__WHAT YOU HAVE TO DO__. Format everything from the start of the rows below down to and including the line that contains "Image resolution: width=650" as a numbered list, omitting blank lines.

──────── DATA SHOWN

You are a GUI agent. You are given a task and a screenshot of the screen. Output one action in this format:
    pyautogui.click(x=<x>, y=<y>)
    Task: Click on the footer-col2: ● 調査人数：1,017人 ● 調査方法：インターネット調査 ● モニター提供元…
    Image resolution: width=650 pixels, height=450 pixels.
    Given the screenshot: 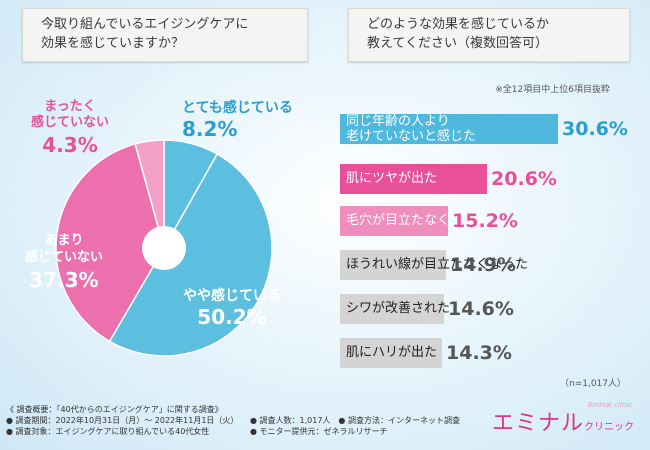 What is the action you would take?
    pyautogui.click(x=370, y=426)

────────────────

__SOLUTION FOR THIS TASK__.
1. You are a GUI agent. You are given a task and a screenshot of the screen. Output one action in this format:
2.     pyautogui.click(x=<x>, y=<y>)
3.     Task: Click on the footer-col2: ● 調査人数：1,017人 ● 調査方法：インターネット調査 ● モニター提供元…
4.     Image resolution: width=650 pixels, height=450 pixels.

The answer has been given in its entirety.